• [What you have to do]:
Line tally for "resolution": state how many lines of the entries include it, with no other text.

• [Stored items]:
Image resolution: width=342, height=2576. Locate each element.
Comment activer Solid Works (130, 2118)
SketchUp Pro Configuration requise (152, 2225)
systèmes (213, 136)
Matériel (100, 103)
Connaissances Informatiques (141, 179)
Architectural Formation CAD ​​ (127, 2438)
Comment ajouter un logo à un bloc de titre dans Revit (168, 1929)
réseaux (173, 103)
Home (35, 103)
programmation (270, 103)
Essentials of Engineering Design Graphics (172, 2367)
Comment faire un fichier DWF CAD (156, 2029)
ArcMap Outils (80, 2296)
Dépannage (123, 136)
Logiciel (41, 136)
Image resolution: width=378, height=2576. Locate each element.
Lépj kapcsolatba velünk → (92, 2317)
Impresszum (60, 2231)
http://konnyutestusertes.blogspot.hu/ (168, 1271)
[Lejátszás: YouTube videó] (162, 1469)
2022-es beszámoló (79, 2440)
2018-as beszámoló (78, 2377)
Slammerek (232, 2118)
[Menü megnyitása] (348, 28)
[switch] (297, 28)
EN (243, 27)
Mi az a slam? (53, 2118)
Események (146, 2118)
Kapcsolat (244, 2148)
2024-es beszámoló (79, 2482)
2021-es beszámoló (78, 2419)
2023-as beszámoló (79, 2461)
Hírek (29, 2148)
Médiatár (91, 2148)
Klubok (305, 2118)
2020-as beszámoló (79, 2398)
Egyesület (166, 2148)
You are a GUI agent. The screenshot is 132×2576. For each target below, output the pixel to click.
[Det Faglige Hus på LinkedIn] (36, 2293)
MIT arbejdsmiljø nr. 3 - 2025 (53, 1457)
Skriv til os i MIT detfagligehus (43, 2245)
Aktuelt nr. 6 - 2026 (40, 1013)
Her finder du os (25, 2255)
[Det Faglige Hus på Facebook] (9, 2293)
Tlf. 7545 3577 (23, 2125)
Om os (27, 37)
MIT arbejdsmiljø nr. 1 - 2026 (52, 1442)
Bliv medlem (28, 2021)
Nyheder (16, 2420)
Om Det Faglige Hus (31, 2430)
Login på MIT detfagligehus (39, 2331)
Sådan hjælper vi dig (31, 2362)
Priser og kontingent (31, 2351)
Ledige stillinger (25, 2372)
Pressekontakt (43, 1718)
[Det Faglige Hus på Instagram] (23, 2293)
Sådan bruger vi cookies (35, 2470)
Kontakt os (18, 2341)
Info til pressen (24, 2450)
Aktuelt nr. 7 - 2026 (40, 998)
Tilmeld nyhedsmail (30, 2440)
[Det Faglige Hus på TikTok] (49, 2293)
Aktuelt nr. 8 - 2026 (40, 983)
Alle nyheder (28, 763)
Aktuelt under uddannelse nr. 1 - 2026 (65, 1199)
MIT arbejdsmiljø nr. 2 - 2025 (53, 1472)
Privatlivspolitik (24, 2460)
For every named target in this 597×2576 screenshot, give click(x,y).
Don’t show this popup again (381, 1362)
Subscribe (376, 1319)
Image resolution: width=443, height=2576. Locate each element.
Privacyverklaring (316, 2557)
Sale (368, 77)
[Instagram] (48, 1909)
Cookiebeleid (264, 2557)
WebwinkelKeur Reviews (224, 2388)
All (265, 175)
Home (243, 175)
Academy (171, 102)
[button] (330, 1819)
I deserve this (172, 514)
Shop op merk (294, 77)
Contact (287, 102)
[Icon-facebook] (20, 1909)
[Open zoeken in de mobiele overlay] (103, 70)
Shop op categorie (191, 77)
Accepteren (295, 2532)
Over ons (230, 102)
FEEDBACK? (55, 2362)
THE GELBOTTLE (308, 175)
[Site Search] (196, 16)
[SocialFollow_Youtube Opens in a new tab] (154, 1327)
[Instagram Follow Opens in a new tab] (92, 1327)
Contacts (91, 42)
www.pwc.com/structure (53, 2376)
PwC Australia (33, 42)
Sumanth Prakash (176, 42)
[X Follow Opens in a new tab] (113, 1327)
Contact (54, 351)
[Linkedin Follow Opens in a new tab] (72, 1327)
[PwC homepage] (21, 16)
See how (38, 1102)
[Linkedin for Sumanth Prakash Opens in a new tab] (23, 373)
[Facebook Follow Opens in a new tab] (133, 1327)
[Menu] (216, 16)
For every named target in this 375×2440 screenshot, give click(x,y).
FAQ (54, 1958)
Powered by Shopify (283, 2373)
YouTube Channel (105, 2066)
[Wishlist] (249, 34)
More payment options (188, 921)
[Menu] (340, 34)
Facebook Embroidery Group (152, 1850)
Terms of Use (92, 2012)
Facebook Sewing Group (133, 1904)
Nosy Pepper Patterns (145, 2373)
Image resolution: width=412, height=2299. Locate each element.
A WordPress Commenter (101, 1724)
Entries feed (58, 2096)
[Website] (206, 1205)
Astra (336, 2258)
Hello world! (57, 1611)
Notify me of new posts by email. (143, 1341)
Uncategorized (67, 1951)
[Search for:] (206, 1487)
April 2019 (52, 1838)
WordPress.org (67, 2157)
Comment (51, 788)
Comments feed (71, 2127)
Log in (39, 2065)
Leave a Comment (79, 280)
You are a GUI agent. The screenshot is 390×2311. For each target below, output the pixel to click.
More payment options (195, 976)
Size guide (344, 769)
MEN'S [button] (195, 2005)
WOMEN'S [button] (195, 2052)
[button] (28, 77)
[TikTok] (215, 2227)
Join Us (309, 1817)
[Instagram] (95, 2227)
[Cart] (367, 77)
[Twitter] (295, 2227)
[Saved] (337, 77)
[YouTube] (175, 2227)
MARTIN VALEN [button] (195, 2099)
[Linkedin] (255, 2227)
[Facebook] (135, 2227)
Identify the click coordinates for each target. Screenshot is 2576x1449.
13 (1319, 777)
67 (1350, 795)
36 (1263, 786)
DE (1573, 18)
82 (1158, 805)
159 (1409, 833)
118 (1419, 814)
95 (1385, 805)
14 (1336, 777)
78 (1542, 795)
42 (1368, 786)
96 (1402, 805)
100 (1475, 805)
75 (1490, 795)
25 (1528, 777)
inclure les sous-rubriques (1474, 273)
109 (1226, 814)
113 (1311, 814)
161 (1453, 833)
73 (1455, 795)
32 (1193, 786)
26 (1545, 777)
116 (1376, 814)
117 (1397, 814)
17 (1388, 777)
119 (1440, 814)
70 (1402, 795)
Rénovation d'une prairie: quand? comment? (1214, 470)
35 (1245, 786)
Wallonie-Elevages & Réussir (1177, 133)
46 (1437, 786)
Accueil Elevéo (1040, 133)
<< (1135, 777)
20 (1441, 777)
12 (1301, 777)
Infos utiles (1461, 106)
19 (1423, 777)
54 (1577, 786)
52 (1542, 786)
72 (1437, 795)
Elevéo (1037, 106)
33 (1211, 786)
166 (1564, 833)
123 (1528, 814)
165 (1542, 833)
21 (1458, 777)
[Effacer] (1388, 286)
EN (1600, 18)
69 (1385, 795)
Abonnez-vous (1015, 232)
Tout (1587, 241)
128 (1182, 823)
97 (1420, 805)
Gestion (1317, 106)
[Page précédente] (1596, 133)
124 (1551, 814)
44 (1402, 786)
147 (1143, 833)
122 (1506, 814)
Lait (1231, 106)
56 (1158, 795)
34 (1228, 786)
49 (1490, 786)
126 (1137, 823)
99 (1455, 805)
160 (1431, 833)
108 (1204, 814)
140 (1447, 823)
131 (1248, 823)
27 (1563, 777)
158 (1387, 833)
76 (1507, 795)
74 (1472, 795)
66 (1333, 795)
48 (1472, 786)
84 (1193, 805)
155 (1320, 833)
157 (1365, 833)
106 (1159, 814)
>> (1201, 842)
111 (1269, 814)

• [Your response]:
4